Saved entries
********
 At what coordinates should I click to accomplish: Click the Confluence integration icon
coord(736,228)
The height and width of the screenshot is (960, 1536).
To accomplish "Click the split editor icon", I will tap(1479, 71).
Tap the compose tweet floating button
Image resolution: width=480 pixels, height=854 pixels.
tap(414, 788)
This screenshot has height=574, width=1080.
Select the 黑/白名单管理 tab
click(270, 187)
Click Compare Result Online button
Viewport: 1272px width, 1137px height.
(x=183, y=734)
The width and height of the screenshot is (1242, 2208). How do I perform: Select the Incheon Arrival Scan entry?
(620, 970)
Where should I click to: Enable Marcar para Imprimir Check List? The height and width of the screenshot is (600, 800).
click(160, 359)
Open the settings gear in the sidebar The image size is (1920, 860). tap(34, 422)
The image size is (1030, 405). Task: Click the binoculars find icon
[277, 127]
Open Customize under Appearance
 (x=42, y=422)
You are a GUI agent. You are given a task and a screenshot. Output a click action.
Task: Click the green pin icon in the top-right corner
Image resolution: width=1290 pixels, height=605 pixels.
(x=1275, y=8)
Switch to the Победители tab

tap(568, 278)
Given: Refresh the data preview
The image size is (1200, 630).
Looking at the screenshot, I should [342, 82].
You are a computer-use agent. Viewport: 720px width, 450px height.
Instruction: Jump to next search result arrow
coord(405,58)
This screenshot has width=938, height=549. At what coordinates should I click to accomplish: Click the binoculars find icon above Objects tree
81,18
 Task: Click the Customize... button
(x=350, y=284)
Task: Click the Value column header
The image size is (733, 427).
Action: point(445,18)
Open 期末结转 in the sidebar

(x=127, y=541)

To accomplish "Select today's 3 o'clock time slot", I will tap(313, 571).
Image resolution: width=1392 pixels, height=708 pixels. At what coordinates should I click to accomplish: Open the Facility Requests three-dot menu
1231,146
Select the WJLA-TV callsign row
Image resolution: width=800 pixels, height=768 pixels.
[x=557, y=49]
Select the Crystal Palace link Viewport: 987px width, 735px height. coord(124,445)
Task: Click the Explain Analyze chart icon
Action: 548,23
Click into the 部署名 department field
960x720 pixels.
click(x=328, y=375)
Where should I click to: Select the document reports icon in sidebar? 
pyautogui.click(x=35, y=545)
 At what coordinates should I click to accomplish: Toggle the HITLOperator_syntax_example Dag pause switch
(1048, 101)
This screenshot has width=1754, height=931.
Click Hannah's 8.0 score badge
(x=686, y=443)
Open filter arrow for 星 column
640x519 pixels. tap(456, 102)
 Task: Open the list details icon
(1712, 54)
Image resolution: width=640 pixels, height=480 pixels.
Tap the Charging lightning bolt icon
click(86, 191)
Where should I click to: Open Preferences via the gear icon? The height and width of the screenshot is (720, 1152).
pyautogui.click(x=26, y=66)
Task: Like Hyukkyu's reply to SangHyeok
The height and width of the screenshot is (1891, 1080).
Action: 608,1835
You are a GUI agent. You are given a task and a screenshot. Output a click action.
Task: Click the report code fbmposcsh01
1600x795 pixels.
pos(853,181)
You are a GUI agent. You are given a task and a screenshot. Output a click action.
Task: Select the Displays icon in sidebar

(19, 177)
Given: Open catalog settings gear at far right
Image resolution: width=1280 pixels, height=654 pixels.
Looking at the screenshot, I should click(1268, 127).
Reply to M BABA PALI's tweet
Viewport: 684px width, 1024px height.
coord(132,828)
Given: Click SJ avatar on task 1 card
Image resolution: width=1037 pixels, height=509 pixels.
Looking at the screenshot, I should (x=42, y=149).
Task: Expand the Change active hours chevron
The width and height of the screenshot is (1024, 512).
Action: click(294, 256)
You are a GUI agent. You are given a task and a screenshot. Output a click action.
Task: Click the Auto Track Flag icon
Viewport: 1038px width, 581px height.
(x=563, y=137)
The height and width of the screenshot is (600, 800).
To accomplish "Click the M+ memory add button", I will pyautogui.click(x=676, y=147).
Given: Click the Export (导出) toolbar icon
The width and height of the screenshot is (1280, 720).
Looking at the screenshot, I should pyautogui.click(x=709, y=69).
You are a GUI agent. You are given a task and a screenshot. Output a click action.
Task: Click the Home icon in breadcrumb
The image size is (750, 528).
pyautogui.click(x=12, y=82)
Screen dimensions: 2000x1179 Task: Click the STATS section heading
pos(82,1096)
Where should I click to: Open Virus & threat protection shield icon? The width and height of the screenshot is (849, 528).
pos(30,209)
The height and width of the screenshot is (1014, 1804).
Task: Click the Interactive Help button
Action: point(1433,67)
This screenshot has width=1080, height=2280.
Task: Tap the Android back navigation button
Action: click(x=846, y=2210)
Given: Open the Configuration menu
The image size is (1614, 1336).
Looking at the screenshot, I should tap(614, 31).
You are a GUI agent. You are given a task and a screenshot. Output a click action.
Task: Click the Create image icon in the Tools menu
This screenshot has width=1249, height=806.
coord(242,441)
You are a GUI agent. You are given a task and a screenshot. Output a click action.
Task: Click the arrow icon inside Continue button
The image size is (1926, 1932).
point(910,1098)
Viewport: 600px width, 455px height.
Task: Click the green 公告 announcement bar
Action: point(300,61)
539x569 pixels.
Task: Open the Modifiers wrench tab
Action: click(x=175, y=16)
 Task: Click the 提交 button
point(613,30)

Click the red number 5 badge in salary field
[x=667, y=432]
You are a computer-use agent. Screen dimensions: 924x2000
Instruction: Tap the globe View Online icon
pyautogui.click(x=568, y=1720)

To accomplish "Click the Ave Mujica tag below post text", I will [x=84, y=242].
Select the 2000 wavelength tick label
********
**TASK GOAL:** The records above are to be duplicated word for word.

**EXERCISE RESPONSE:**
 At what coordinates should I click to accomplish: Click the Confluence integration icon
coord(736,228)
The height and width of the screenshot is (960, 1536).
To accomplish "Click the split editor icon", I will tap(1479, 71).
Tap the compose tweet floating button
Image resolution: width=480 pixels, height=854 pixels.
tap(414, 788)
This screenshot has height=574, width=1080.
Select the 黑/白名单管理 tab
click(270, 187)
Click Compare Result Online button
Viewport: 1272px width, 1137px height.
(x=183, y=734)
The width and height of the screenshot is (1242, 2208). How do I perform: Select the Incheon Arrival Scan entry?
(620, 970)
Where should I click to: Enable Marcar para Imprimir Check List? The height and width of the screenshot is (600, 800).
click(160, 359)
Open the settings gear in the sidebar The image size is (1920, 860). tap(34, 422)
The image size is (1030, 405). Task: Click the binoculars find icon
[277, 127]
Open Customize under Appearance
 (x=42, y=422)
You are a GUI agent. You are given a task and a screenshot. Output a click action.
Task: Click the green pin icon in the top-right corner
Image resolution: width=1290 pixels, height=605 pixels.
(x=1275, y=8)
Switch to the Победители tab

tap(568, 278)
Given: Refresh the data preview
The image size is (1200, 630).
Looking at the screenshot, I should [342, 82].
You are a computer-use agent. Viewport: 720px width, 450px height.
Instruction: Jump to next search result arrow
coord(405,58)
This screenshot has width=938, height=549. At what coordinates should I click to accomplish: Click the binoculars find icon above Objects tree
81,18
 Task: Click the Customize... button
(x=350, y=284)
Task: Click the Value column header
The image size is (733, 427).
Action: point(445,18)
Open 期末结转 in the sidebar

(x=127, y=541)

To accomplish "Select today's 3 o'clock time slot", I will tap(313, 571).
Image resolution: width=1392 pixels, height=708 pixels. At what coordinates should I click to accomplish: Open the Facility Requests three-dot menu
1231,146
Select the WJLA-TV callsign row
Image resolution: width=800 pixels, height=768 pixels.
[x=557, y=49]
Select the Crystal Palace link Viewport: 987px width, 735px height. coord(124,445)
Task: Click the Explain Analyze chart icon
Action: 548,23
Click into the 部署名 department field
960x720 pixels.
click(x=328, y=375)
Where should I click to: Select the document reports icon in sidebar? 
pyautogui.click(x=35, y=545)
 At what coordinates should I click to accomplish: Toggle the HITLOperator_syntax_example Dag pause switch
(1048, 101)
This screenshot has width=1754, height=931.
Click Hannah's 8.0 score badge
(x=686, y=443)
Open filter arrow for 星 column
640x519 pixels. tap(456, 102)
 Task: Open the list details icon
(1712, 54)
Image resolution: width=640 pixels, height=480 pixels.
Tap the Charging lightning bolt icon
click(86, 191)
Where should I click to: Open Preferences via the gear icon? The height and width of the screenshot is (720, 1152).
pyautogui.click(x=26, y=66)
Task: Like Hyukkyu's reply to SangHyeok
The height and width of the screenshot is (1891, 1080).
Action: 608,1835
You are a GUI agent. You are given a task and a screenshot. Output a click action.
Task: Click the report code fbmposcsh01
1600x795 pixels.
pos(853,181)
You are a GUI agent. You are given a task and a screenshot. Output a click action.
Task: Select the Displays icon in sidebar

(19, 177)
Given: Open catalog settings gear at far right
Image resolution: width=1280 pixels, height=654 pixels.
Looking at the screenshot, I should click(1268, 127).
Reply to M BABA PALI's tweet
Viewport: 684px width, 1024px height.
coord(132,828)
Given: Click SJ avatar on task 1 card
Image resolution: width=1037 pixels, height=509 pixels.
Looking at the screenshot, I should (x=42, y=149).
Task: Expand the Change active hours chevron
The width and height of the screenshot is (1024, 512).
Action: click(294, 256)
You are a GUI agent. You are given a task and a screenshot. Output a click action.
Task: Click the Auto Track Flag icon
Viewport: 1038px width, 581px height.
(x=563, y=137)
The height and width of the screenshot is (600, 800).
To accomplish "Click the M+ memory add button", I will pyautogui.click(x=676, y=147).
Given: Click the Export (导出) toolbar icon
The width and height of the screenshot is (1280, 720).
Looking at the screenshot, I should pyautogui.click(x=709, y=69).
You are a GUI agent. You are given a task and a screenshot. Output a click action.
Task: Click the Home icon in breadcrumb
The image size is (750, 528).
pyautogui.click(x=12, y=82)
Screen dimensions: 2000x1179 Task: Click the STATS section heading
pos(82,1096)
Where should I click to: Open Virus & threat protection shield icon? The width and height of the screenshot is (849, 528).
pos(30,209)
The height and width of the screenshot is (1014, 1804).
Task: Click the Interactive Help button
Action: point(1433,67)
This screenshot has width=1080, height=2280.
Task: Tap the Android back navigation button
Action: click(x=846, y=2210)
Given: Open the Configuration menu
The image size is (1614, 1336).
Looking at the screenshot, I should tap(614, 31).
You are a GUI agent. You are given a task and a screenshot. Output a click action.
Task: Click the Create image icon in the Tools menu
This screenshot has width=1249, height=806.
coord(242,441)
You are a GUI agent. You are given a task and a screenshot. Output a click action.
Task: Click the arrow icon inside Continue button
The image size is (1926, 1932).
point(910,1098)
Viewport: 600px width, 455px height.
Task: Click the green 公告 announcement bar
Action: point(300,61)
539x569 pixels.
Task: Open the Modifiers wrench tab
Action: click(x=175, y=16)
 Task: Click the 提交 button
point(613,30)

Click the red number 5 badge in salary field
[x=667, y=432]
You are a computer-use agent. Screen dimensions: 924x2000
Instruction: Tap the globe View Online icon
pyautogui.click(x=568, y=1720)

To accomplish "Click the Ave Mujica tag below post text", I will [x=84, y=242].
Select the 2000 wavelength tick label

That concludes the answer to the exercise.